Doria diz que não sabia de origem americana da Butanvac

    "Importante é termos uma vacina. Se ela tem tecnologia internacional, isso é positivo", afirmou governador de SP

    Foto: Governo do Estado de São Paulo

    O governador de São Paulo, João Doria (PSDB), disse nesta segunda-feira (29) que não tinha a informação de que a Butanvac contava com tecnologia estrangeira para seu desenvolvimento. “Entendo que a Butanvac é uma vacina nacional, uma vacina brasileira. O importante é termos uma vacina. Se ela tem tecnologia internacional, isso é positivo. Temos que combater essa pandemia com todas as forças, todas alternativas disponíveis no Brasil e no mundo”, afirmou em uma entrevista coletiva, segundo o jornal Folha de S. Paulo.

    Na sexta-feira (26) o Instituto Butantan, ligado ao governo do estado de São Paulo, anunciou que desenvolveu uma vacina contra o coronavírus Sars-CoV-2 –a Butanvac.
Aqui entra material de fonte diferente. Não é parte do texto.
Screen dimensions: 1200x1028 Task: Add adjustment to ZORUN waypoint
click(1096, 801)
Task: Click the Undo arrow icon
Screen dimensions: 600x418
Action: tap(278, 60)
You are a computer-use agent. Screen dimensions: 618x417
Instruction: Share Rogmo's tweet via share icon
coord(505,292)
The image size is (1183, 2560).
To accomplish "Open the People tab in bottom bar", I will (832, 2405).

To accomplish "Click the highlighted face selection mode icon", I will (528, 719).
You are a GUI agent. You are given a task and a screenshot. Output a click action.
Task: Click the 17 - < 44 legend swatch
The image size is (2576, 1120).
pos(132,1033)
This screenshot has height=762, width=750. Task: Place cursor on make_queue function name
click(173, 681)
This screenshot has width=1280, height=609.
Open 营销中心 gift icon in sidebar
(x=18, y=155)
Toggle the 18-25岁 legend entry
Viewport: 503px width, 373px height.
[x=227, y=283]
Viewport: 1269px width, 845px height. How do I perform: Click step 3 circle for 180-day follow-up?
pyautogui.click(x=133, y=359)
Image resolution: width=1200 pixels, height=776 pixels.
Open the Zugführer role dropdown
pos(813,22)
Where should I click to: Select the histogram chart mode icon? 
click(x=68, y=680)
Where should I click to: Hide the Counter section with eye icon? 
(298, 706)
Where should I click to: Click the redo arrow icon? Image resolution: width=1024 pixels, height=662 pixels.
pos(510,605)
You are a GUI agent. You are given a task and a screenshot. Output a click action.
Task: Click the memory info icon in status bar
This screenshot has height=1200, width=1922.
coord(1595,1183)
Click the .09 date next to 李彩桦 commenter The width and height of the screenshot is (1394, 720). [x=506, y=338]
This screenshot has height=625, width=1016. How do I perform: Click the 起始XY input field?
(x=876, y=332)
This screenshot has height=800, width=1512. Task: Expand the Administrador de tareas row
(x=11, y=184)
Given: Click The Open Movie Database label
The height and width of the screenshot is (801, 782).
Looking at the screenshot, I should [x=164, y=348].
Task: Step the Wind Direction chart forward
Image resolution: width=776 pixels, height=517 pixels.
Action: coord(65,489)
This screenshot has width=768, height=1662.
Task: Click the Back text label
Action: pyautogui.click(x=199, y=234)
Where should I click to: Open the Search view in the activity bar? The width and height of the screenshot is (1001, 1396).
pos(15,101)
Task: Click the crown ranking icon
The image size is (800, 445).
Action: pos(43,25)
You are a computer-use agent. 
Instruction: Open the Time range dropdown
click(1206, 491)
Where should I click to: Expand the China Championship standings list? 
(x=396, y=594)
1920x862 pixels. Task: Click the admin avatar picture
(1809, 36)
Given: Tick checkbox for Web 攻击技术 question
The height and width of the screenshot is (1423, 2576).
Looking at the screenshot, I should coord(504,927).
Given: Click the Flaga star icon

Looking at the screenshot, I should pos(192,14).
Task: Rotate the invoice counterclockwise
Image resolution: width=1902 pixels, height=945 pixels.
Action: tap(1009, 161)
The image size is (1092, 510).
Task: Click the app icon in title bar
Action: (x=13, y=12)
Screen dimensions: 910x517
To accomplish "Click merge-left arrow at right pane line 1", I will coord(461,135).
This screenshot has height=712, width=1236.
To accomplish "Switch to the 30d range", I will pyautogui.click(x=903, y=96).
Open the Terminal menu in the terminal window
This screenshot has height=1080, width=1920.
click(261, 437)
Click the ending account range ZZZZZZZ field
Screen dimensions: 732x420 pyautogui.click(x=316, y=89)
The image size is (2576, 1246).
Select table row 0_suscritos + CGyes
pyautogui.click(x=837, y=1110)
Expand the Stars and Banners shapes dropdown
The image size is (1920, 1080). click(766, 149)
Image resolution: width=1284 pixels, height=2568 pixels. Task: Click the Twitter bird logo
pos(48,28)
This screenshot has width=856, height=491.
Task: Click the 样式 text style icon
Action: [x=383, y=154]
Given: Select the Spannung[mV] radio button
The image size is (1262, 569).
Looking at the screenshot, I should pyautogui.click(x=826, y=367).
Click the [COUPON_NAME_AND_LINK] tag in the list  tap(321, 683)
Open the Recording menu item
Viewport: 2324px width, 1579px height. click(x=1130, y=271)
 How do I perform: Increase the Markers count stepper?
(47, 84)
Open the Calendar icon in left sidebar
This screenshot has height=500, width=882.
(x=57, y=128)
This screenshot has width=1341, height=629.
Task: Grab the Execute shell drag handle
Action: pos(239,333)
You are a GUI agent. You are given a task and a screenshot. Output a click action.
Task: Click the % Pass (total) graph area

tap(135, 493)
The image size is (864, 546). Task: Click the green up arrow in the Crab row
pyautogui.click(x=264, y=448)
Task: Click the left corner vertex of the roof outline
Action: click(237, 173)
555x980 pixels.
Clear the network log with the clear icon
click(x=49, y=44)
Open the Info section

O imunizante já teria passado pelas fases pré-clínicas de testes (em células de laboratório e em animais) com bons resultados, segundo o instituto.

    Divulgada inicialmente como o primeiro imunizante 100% nacional, a Butanvac teve, na verdade, seu desenvolvimento iniciado por pesquisadores do Hospital Mount Sinai, de Nova York, conforme revelou a Folha no mesmo dia do anúncio da vacina. Mais tarde, o Butantan admitiu a parceria com o hospital e disse que possui a licença de uso e exploração de parte da tecnologia desenvolvida nos Estados Unidos.

    A Butanvac será fabricada em ovos de galinha, da mesma forma como o instituto já produz os imunizantes contra a gripe. Ovos embrionados (com embriões ainda vivos) vão receber o vírus da doença de Newcastle (DNC, um tipo de gripe aviária), inofensivo para os humanos, carregando a informação genética do Sars-CoV-2. O resultado será uma vacina inativada, feita com fragmentos de vírus mortos.